If you're looking for a smart alternative to larger ineffective moves like Dumbbell Side Bends that require even less equipment, Side Planks are your answer.
In addition to the obliques, Side Planks target the quadratus lumborum (QL).
The QL is a deep core muscle that connects the pelvis, spine and rib cage. It works to stabilize the spine and prevent side bend during actions like unilateral pressing.
"If the QL isn't functioning as it should, even basic actions such as walking and breathing will be limited," says Tim DiFrancesco, owner of TD Athletes Edge and former strength and conditioning coach for the Los Angeles Lakers. "The QL functions to provide stability to the pelvis and lumbar spine intermittently as you perform any and all activities."
NFL stars Cliff Avril and Antonio Brown include Side Planks in their ab workouts.
Like with normal Planks, holding sloppy form for marathon-length periods isn't going to do much. You want an intense contraction here, one that should be so taxing there's no way you could possibly hold it for minutes on end. Shoot for 4-6 sets of 8-12 reps, with each rep being an interval of 3-5 seconds.

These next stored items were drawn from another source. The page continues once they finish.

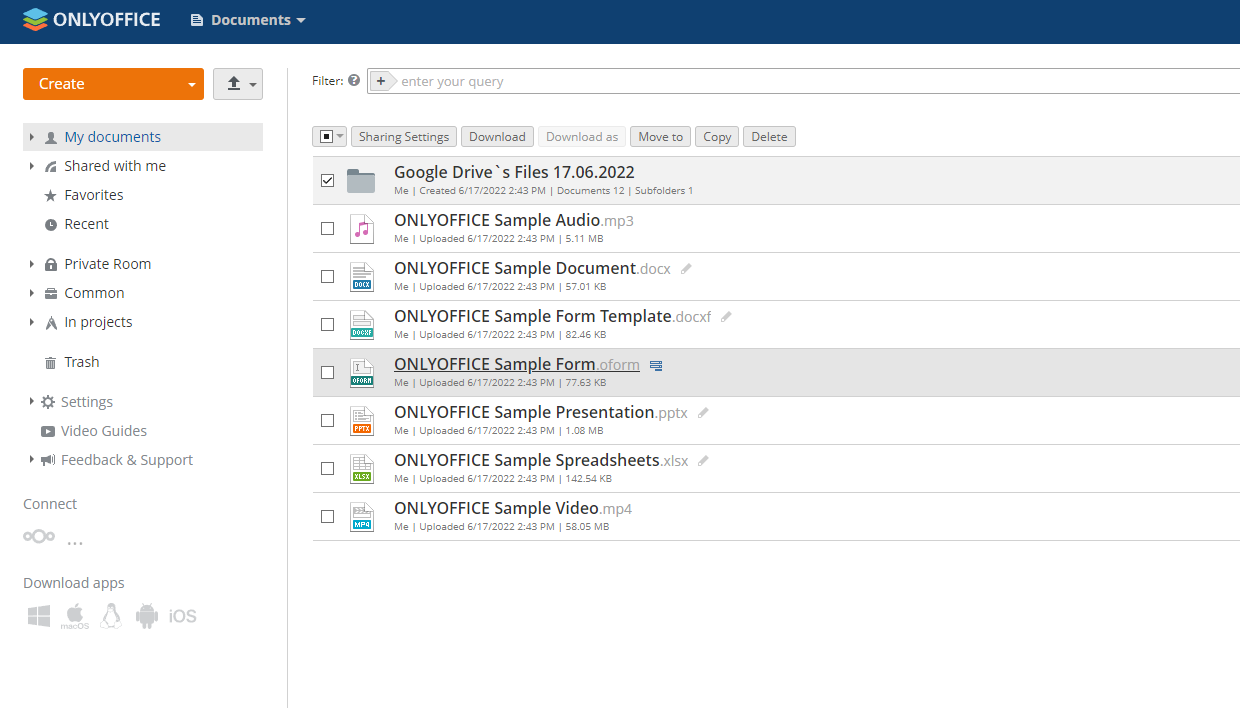This screenshot has width=1240, height=708.
Task: Get the iOS app
Action: tap(184, 615)
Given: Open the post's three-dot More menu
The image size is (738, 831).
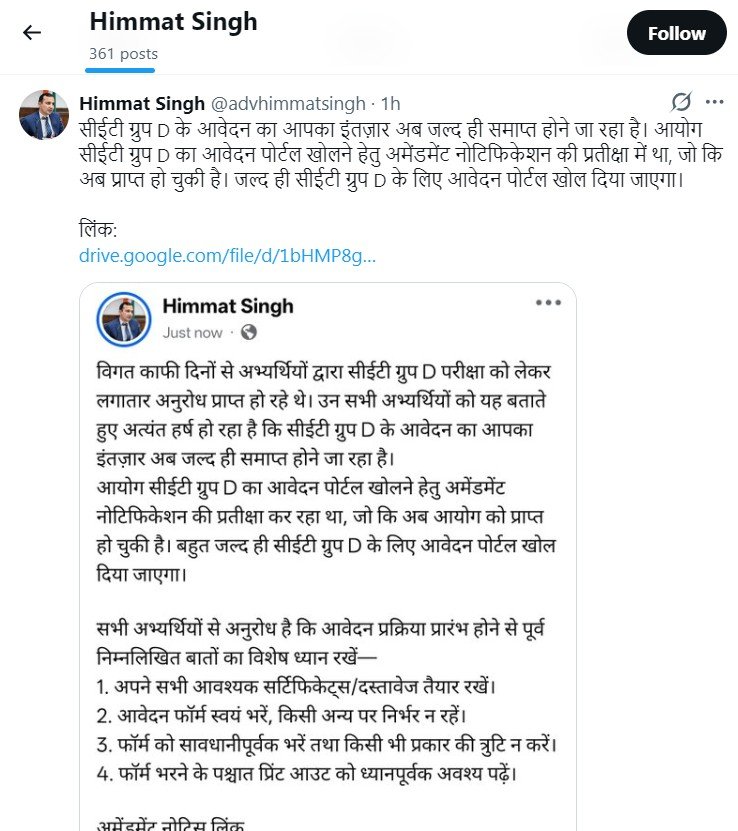Looking at the screenshot, I should (714, 102).
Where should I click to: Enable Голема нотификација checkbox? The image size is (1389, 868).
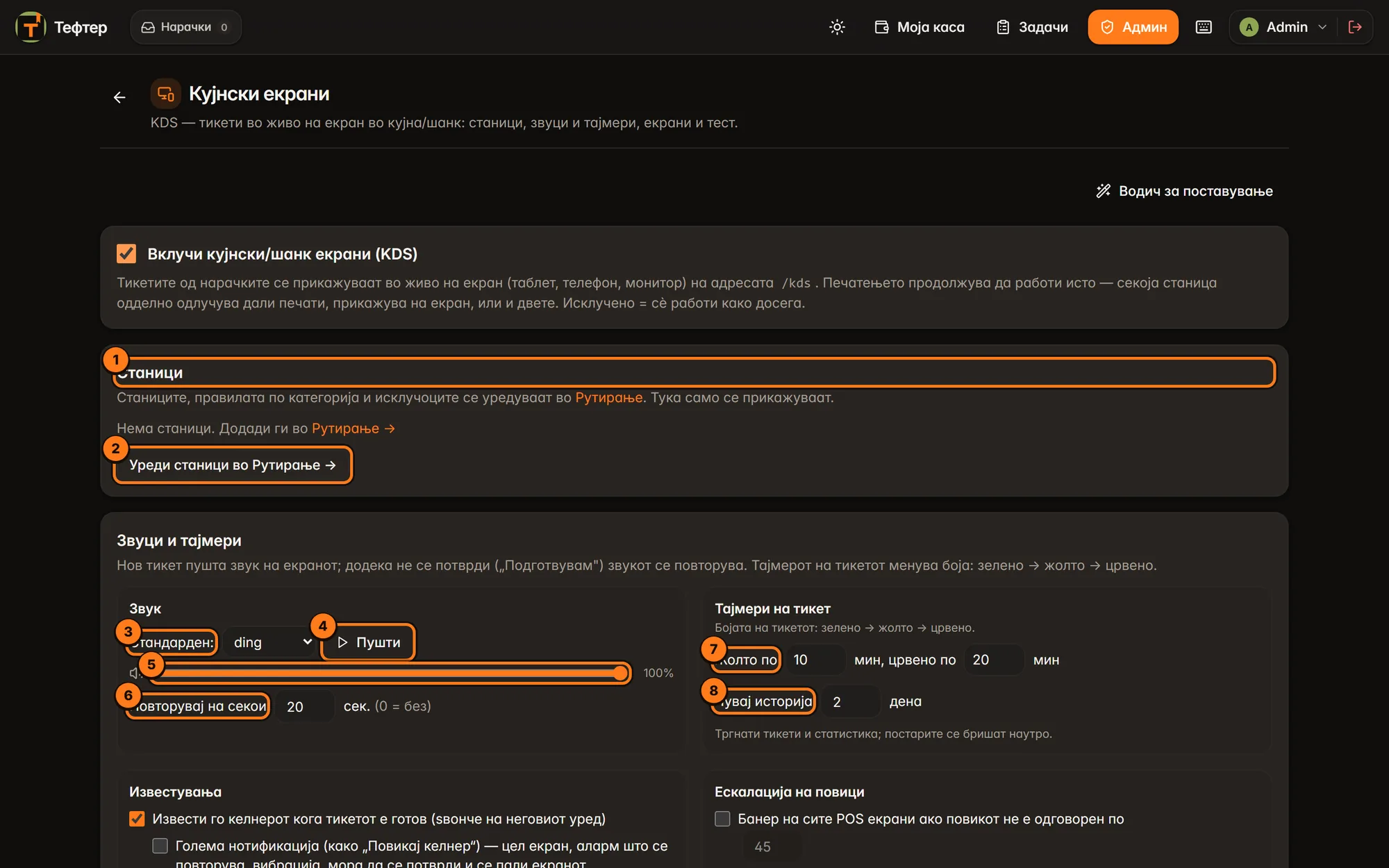(x=160, y=846)
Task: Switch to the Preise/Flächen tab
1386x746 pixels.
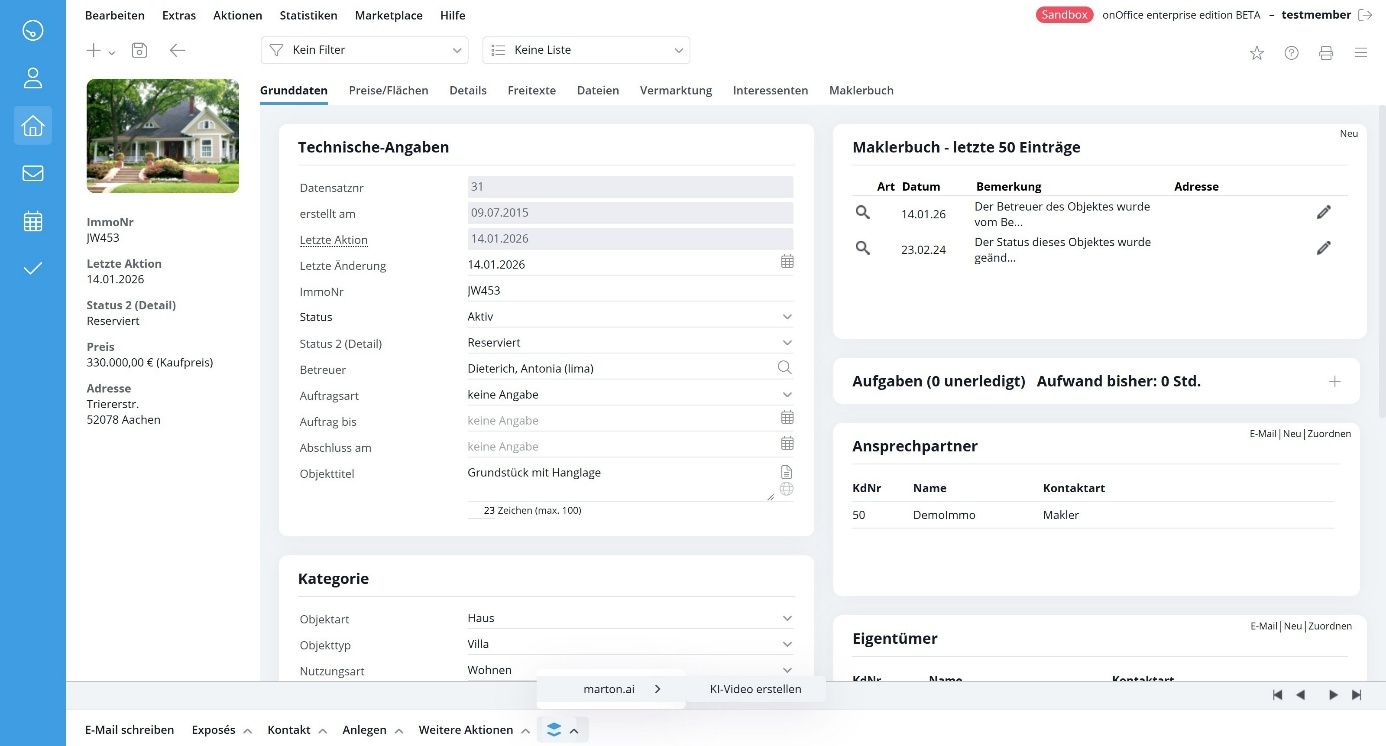Action: point(388,90)
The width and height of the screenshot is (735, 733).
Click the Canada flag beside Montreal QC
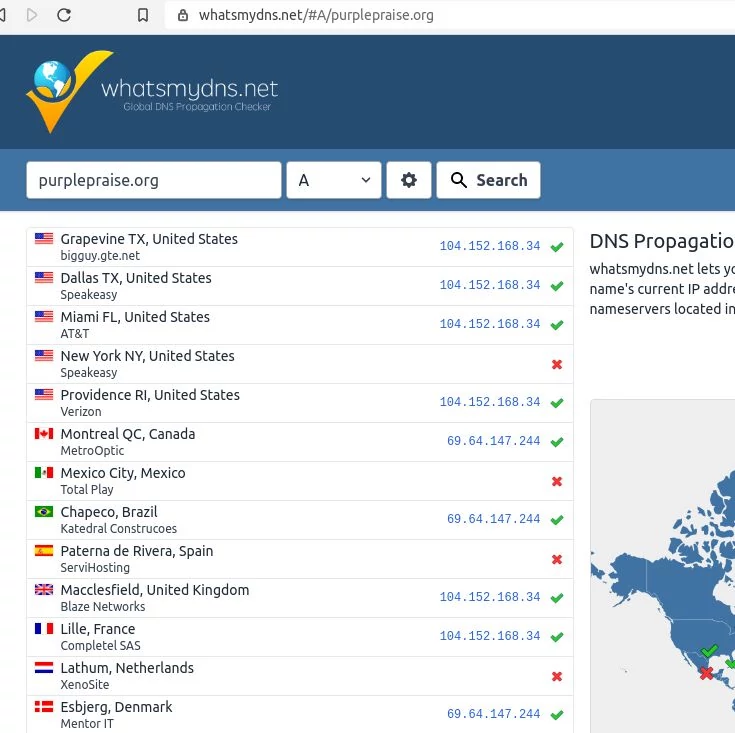(x=44, y=434)
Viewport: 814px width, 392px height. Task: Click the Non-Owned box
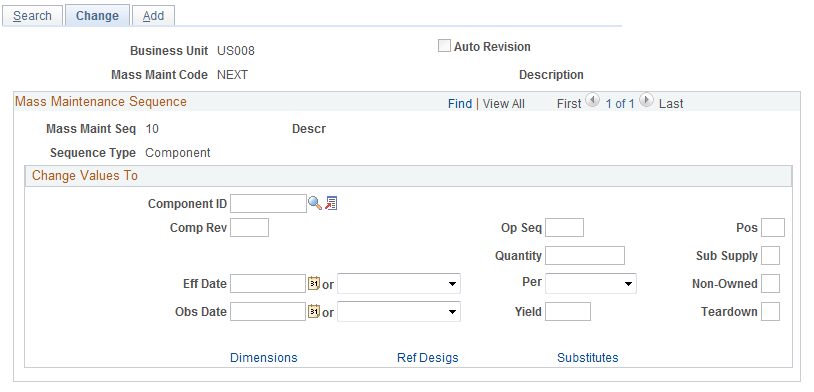coord(770,284)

Proper form is essential here. Some tips from DiFrancesco to make the most of the move:
Avoid Should Sag. This puts unnecessary stress throughout the shoulder and diminishes the effectiveness of the exercise. To avoid this mistake, press your upper body away from the ground during the hold. Fight to keep as much distance between your rib cage and the ground as you hold your Side Plank
Combat Low-Back Arch. Another common mistake is failing to keep the core engaged during the hold. This results in a Side Plank that looks OK from the front, but tragic from above. When you see a Side Plank from a bird's-eye view, you should see a straight line from the ear to the shoulder and all the way to the hip. When you fail to engage the core as if you're about to take a punch, you end up with an arched or curved low back instead of a straight line
Don't Give in to Hip Drop. The hip drop can come from fatigue, lack of awareness, or both. The Side Plank is an anti-side bend exercise. When you let your hips drop toward the ground, you fall into side bend. This means both your QL and glutes are relaxing and no longer being targeted. Keep your hips up and in line with the rest of your body as you hold your Side Planks.